§ **What to do**:
A. In the text about Gunnel Nyman, shorten the paragraph beginning "Gunnel Nyman (September 19, 1909" into a short bulleted list that keeps its main facts.
B. According to the text about Gunnel Nyman, who did she study furniture design under?
C. Pick up the text about Gunnel Nyman after its last sentence and continue it.

§ **Excerpt provided**:

Finnish glass artist and designer (1909–1948)

Gunnel Nyman (September 19, 1909 – October 7, 1948) was a Finnish glass and metal artist, and one of the founders of modern Finnish glass design. She was also a proponent of early mass-produced glassware. Nyman's glassware is exhibited in museums internationally.

Born Gunnel Anita Gustafsson in Turku in 1909, she moved to Helsinki with her family in 1922. She married Gunnar Nyman in 1936.

Nyman studied furniture design at the Taideteollinen Korkeakoulu (Central School of the Industrial Arts) in Helsinki, under Arttu Brummer, and worked initially in the functionalist style.

§ **Collected data**:
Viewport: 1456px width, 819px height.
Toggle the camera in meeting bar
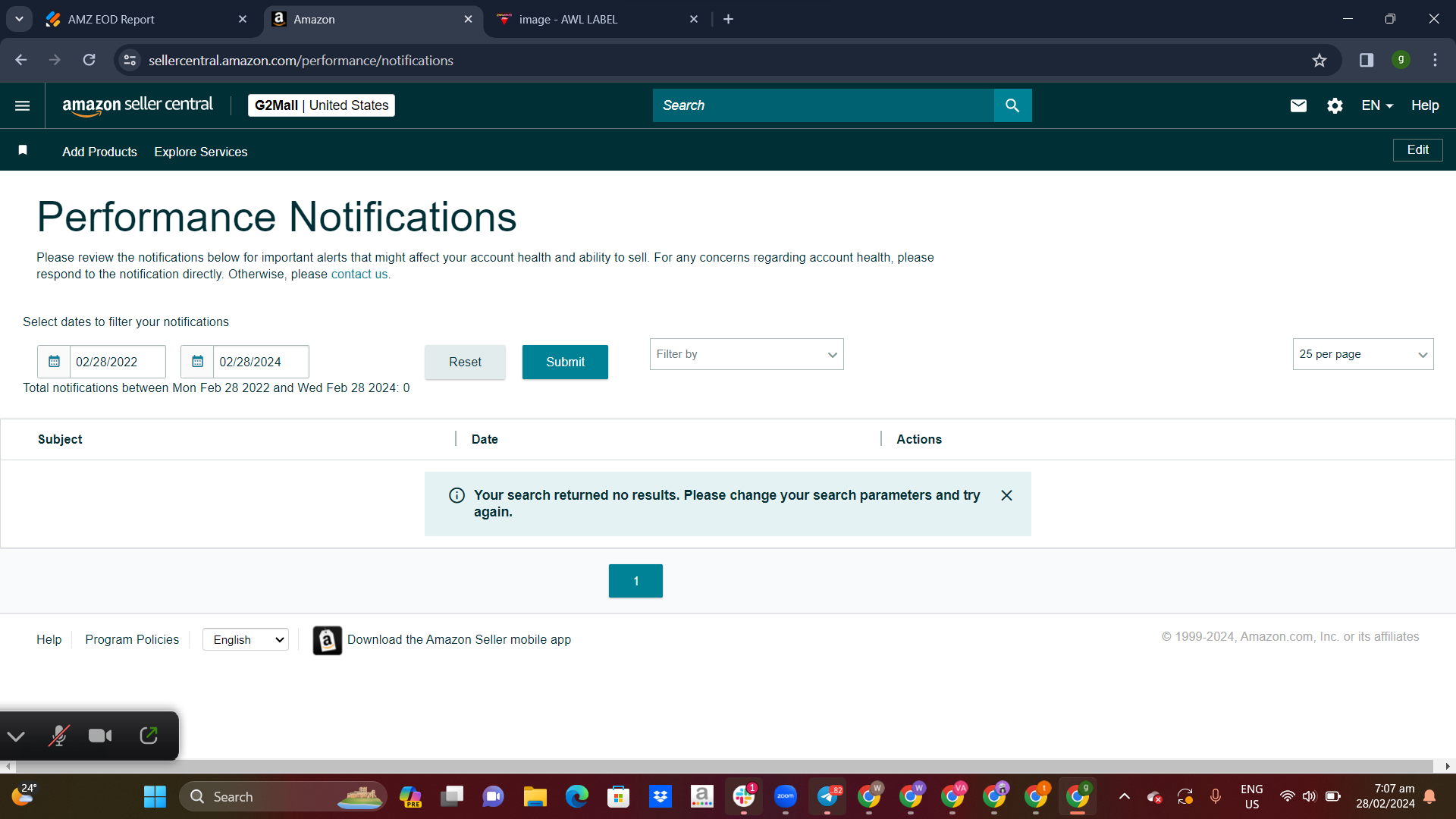[100, 736]
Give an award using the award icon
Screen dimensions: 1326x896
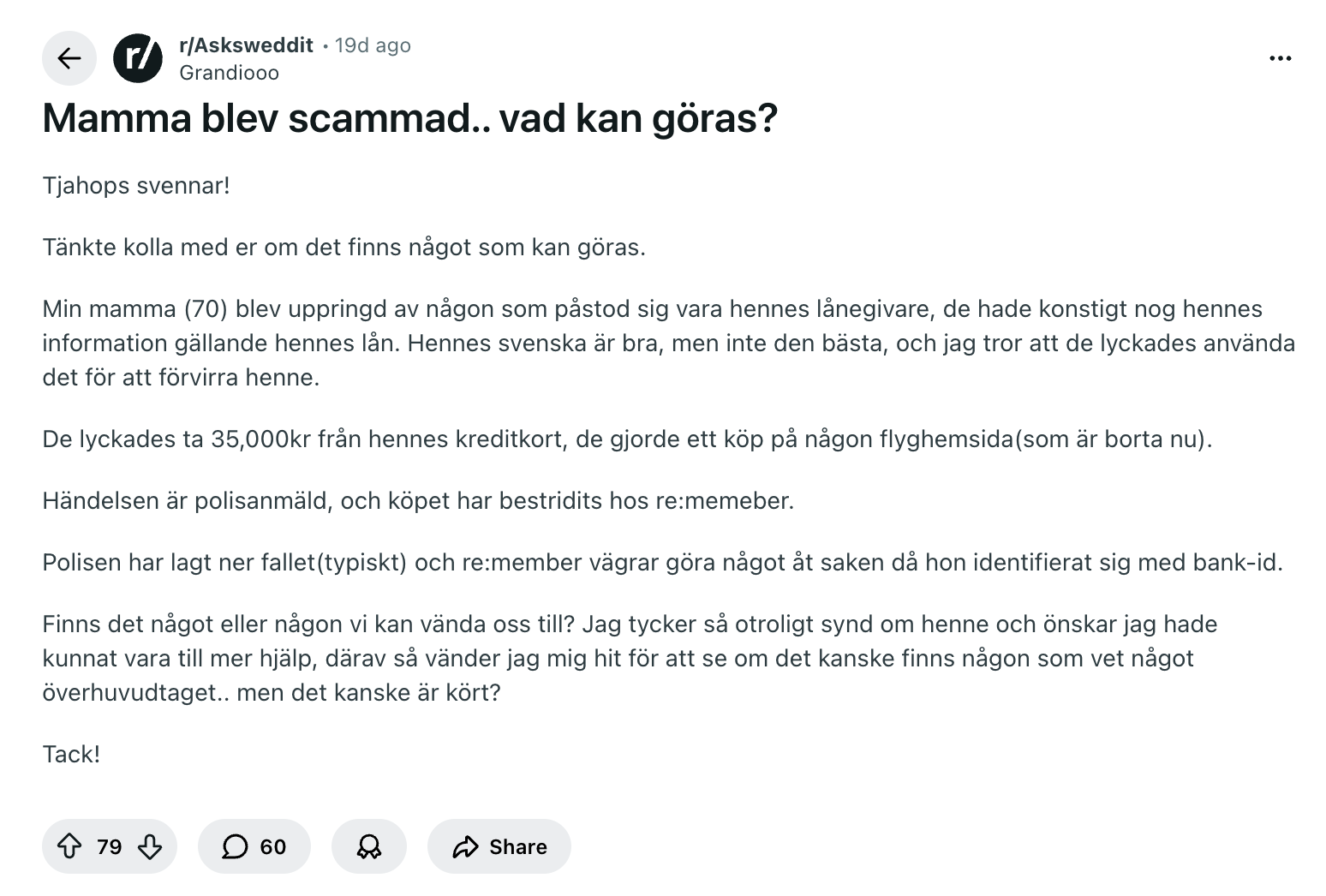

§ **Your responses**:
A.
- Gunnel Nyman (September 19, 1909 – October 7, 1948) was a Finnish glass and metal artist.
- She was one of the founders of modern Finnish glass design.
- She supported early mass-produced glassware.
- Museums around the world exhibit her glassware.

B. Arttu Brummer.

C.
Trained as a furniture designer, Nyman also created metalwork for ecclesiastical use as well as lighting, most notably for Helsinki's Swedish Theater, which she designed in collaboration with the Oy Taito AB metalsmiths.

During the post-war era, she transitioned to glassware and collaborated or worked on commission with various glassworks, including Riihimäki, Karhula-Iittala, and Nuutajärvi.

Her work features organic lines and focuses on the characteristics of glass itself.

Nyman died in 1948 after a long illness. In 1951, she was posthumously awarded the gold medal at the Milan Triennial.